• [Written request 1]: Swap "carousel" for "slider" in the records, from the line with "Switch to the 共享" up to and including the line with "click(x=448, y=53)". Write those lines out again with everything else left as it is.

ISS Faculty Fellow
Judgment, Decision Making, and Social Behavior Team
Vivian Zayas is an Assistant Professor of Psychology at Cornell University. Her research examines the cognitive and affective processes that regulate behaviors within close relationships. Her research takes a multi-level, interdisciplinary perspective that bridges the study of attachment processes with research on executive control and self-regulation and blurs traditionally defined boundaries between social and personality psychology and cognitive and cognitive neuroscience.
One of her main research interests involves understanding how people represent others and themselves, and how these representations influence interpersonal judgments and behaviors. Her research is particularly interested in how past relationships with significant others, such as a parent, close friend, or even a respected boss or disliked coworker, shape expectations of likely and unlikely events, affective responses, and ultimately guide behaviors and judgments within a current interpersonal interaction. To what extent do our past relationship experiences influence who we choose as a dating partner in the future? Does meeting a person whom you’ve never met before, but who resembles your closest friend, activate feelings of liking that in turn influence behaviors about whether or not to trust the individual?

• [Input material]:
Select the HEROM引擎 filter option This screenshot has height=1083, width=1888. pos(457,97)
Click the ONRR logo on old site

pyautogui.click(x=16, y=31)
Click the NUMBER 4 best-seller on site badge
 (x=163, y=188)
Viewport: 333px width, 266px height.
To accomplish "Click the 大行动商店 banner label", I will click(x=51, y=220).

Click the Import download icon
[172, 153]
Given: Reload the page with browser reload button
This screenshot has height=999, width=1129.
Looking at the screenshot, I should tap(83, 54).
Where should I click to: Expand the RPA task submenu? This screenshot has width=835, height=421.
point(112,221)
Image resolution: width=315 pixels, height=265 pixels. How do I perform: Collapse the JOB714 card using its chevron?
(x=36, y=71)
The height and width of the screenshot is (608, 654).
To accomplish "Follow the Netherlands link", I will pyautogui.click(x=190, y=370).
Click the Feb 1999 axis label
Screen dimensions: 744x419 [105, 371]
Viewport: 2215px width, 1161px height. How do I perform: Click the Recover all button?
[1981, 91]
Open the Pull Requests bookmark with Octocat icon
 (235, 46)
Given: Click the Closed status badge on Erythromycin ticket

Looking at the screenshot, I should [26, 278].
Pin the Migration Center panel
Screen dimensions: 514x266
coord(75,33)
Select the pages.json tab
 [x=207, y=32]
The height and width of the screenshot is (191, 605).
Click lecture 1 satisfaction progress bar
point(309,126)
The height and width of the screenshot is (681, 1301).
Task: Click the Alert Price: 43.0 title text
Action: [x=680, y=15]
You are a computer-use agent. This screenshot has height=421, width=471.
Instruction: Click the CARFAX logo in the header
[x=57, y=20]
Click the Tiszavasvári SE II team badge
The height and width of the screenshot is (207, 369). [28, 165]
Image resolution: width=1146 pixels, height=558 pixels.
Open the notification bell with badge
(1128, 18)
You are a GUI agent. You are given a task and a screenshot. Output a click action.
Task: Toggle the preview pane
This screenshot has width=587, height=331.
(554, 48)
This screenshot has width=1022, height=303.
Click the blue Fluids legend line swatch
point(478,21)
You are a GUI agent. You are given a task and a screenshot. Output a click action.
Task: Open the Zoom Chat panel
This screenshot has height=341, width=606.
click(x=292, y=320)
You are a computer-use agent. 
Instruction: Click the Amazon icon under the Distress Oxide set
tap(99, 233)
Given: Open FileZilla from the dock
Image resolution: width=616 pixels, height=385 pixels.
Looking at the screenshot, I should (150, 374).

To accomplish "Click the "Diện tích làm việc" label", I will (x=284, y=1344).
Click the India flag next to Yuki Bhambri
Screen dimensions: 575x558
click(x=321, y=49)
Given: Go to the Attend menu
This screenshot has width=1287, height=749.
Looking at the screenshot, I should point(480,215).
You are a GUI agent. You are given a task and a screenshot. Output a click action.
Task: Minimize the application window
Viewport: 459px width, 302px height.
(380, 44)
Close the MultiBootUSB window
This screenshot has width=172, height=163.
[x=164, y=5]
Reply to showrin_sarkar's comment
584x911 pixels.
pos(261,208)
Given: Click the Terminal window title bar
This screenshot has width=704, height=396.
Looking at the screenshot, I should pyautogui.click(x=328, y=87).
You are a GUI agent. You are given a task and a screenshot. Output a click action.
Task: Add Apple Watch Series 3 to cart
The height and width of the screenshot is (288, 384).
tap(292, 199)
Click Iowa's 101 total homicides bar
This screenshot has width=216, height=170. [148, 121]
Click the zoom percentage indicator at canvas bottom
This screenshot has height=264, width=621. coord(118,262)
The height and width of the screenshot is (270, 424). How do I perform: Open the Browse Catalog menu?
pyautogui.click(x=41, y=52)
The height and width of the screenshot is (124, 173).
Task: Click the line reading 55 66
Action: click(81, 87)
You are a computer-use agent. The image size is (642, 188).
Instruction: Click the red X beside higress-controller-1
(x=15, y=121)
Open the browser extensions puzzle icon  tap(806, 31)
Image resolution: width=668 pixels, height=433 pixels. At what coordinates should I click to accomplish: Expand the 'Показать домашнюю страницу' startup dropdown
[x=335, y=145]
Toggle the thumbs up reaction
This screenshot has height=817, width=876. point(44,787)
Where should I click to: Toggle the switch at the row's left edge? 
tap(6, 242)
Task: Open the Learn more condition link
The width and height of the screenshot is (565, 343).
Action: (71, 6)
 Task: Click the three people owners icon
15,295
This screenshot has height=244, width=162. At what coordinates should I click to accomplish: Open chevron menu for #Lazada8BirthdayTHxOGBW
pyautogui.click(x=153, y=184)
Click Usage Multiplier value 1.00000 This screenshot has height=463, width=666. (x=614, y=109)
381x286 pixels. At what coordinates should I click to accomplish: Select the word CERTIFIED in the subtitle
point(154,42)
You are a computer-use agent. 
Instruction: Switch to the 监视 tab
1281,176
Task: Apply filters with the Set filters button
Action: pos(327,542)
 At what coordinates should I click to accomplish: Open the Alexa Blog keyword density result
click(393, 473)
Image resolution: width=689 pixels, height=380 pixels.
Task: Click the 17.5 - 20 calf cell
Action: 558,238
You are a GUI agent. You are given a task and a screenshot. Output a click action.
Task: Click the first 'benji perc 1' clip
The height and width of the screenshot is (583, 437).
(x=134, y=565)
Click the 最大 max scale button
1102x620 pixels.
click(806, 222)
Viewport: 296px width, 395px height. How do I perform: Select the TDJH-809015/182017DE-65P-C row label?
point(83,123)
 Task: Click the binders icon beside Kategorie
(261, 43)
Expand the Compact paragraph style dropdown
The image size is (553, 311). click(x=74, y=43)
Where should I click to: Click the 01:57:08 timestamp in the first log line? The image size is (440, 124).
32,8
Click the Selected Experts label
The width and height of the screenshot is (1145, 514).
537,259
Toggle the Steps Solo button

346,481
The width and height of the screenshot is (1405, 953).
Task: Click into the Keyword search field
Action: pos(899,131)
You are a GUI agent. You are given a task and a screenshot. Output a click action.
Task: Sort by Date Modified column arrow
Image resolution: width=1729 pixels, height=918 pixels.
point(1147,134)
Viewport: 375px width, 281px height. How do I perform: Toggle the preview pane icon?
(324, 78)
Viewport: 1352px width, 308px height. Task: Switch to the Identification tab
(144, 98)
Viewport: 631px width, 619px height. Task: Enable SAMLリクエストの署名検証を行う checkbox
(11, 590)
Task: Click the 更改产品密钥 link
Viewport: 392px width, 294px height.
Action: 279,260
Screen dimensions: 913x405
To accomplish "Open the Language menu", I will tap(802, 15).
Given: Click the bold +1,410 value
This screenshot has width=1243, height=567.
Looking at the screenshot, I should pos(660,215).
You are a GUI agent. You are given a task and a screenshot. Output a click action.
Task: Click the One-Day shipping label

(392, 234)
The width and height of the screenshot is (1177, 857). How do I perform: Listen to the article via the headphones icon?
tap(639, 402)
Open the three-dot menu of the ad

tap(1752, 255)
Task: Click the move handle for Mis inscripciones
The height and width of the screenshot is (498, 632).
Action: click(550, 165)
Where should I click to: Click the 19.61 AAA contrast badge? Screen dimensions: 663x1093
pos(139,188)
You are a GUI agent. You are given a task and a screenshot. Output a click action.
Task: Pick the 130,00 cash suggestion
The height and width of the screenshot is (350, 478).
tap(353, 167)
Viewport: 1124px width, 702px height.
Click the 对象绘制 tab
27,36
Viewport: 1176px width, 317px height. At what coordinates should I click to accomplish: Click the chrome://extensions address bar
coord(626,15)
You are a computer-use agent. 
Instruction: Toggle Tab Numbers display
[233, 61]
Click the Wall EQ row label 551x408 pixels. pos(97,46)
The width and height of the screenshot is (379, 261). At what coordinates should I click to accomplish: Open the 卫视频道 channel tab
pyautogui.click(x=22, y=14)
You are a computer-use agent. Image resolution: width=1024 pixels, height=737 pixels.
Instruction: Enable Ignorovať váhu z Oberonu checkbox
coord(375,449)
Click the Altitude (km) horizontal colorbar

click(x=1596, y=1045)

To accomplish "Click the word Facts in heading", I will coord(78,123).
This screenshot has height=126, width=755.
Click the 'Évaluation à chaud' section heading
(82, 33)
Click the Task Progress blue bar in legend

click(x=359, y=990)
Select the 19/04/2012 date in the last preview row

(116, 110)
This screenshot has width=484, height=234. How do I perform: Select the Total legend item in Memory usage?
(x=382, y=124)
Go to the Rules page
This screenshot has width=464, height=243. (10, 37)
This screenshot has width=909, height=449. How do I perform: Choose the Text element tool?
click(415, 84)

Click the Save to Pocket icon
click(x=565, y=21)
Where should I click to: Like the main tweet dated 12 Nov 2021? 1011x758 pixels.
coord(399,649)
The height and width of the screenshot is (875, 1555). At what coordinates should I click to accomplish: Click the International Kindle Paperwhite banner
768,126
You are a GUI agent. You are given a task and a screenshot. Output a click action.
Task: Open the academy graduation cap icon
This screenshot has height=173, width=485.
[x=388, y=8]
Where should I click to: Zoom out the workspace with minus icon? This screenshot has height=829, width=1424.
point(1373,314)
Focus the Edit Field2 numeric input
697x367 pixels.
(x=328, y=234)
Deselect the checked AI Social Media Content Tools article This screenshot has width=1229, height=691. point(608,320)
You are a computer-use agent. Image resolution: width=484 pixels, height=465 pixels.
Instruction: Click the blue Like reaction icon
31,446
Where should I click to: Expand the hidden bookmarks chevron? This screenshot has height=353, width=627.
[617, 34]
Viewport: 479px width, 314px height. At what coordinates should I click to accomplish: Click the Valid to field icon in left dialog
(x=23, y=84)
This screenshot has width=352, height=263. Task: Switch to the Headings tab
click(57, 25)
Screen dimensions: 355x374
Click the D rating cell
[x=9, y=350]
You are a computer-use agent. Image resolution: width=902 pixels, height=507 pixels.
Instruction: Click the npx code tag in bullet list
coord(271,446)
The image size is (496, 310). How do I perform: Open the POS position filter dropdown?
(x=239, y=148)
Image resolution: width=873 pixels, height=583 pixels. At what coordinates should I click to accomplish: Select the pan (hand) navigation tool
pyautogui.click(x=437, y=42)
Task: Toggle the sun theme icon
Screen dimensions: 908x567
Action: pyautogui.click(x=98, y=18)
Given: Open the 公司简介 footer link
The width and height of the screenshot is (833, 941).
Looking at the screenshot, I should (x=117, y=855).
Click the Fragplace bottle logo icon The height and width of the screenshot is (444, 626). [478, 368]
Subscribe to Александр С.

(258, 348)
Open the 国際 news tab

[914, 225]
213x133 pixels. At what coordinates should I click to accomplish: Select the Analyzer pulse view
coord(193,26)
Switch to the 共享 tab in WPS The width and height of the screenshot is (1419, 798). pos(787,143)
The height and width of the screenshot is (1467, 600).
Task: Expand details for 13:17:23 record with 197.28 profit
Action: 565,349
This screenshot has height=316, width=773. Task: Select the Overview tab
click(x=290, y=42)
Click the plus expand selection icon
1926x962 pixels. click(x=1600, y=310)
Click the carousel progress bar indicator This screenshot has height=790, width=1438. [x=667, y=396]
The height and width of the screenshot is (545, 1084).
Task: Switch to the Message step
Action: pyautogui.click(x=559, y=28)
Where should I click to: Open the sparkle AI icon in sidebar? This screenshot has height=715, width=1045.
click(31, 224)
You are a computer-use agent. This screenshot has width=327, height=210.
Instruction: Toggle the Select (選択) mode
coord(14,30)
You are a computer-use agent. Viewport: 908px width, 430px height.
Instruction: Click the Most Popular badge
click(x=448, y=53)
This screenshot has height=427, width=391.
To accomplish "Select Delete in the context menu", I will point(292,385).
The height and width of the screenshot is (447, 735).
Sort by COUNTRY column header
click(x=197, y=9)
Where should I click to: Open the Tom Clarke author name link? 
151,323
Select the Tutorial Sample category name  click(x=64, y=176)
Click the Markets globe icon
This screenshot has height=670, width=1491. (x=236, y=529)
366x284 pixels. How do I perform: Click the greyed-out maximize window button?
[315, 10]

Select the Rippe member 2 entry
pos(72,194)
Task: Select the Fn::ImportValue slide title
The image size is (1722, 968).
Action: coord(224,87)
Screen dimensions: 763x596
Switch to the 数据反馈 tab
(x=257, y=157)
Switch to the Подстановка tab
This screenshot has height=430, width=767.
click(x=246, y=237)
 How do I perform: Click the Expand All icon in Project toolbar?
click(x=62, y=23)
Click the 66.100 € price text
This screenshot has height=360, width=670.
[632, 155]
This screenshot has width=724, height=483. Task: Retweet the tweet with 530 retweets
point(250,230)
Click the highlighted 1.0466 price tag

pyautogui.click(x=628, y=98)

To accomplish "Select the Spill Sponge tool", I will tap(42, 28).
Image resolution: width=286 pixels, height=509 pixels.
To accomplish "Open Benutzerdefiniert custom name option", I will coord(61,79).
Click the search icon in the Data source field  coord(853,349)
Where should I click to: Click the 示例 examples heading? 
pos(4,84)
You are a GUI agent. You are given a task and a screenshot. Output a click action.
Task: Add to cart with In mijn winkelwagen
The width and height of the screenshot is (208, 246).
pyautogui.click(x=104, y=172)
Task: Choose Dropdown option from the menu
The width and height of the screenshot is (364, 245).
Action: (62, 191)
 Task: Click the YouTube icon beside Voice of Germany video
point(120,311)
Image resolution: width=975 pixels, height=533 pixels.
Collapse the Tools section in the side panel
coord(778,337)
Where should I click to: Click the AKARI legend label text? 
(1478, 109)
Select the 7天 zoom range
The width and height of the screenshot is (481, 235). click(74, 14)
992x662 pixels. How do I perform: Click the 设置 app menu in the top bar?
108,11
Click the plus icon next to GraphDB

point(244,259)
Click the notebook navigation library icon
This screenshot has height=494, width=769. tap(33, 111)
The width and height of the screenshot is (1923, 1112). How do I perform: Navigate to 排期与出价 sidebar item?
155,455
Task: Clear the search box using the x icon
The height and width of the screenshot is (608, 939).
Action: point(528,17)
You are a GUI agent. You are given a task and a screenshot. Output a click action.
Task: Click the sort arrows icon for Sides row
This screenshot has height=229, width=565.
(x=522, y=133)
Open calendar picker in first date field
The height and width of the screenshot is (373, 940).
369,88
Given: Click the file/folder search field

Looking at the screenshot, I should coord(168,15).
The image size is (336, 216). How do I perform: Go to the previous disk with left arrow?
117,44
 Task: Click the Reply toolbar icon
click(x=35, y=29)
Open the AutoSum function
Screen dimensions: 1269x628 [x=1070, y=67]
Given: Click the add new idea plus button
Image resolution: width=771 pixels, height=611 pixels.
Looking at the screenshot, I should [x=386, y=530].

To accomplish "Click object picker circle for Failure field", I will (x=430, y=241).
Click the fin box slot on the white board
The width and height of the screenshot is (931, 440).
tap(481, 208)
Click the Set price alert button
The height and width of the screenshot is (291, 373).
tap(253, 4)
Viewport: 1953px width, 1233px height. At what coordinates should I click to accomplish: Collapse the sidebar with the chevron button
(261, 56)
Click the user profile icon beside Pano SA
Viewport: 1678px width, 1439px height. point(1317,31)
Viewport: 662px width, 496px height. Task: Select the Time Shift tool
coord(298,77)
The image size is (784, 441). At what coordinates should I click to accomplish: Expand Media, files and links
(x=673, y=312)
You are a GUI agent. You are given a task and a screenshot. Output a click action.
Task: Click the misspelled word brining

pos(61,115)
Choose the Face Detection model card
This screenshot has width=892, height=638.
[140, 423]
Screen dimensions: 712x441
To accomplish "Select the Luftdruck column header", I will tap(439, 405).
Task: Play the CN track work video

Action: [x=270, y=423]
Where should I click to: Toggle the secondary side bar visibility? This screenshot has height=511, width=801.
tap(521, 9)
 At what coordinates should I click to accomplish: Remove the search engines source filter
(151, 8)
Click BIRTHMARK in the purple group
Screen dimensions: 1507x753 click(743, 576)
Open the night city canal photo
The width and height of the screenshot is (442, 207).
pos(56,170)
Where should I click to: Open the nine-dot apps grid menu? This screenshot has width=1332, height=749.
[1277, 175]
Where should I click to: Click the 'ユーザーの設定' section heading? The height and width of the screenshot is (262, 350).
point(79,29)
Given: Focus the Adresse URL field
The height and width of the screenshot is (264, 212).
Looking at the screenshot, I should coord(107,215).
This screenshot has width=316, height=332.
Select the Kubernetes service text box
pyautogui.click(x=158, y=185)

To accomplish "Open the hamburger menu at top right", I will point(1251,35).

• [Written request 2]: According to the faculty profile, at which university is Vivian Zayas an Assistant Professor of Psychology?

• [Exercise output 1]:
Switch to the 共享 tab in WPS The width and height of the screenshot is (1419, 798). pos(787,143)
The height and width of the screenshot is (1467, 600).
Task: Expand details for 13:17:23 record with 197.28 profit
Action: 565,349
This screenshot has height=316, width=773. Task: Select the Overview tab
click(x=290, y=42)
Click the plus expand selection icon
1926x962 pixels. click(x=1600, y=310)
Click the slider progress bar indicator This screenshot has height=790, width=1438. [x=667, y=396]
The height and width of the screenshot is (545, 1084).
Task: Switch to the Message step
Action: pyautogui.click(x=559, y=28)
Where should I click to: Open the sparkle AI icon in sidebar? This screenshot has height=715, width=1045.
click(31, 224)
You are a computer-use agent. This screenshot has width=327, height=210.
Instruction: Toggle the Select (選択) mode
coord(14,30)
You are a computer-use agent. Viewport: 908px width, 430px height.
Instruction: Click the Most Popular badge
click(x=448, y=53)

• [Exercise output 2]: Cornell University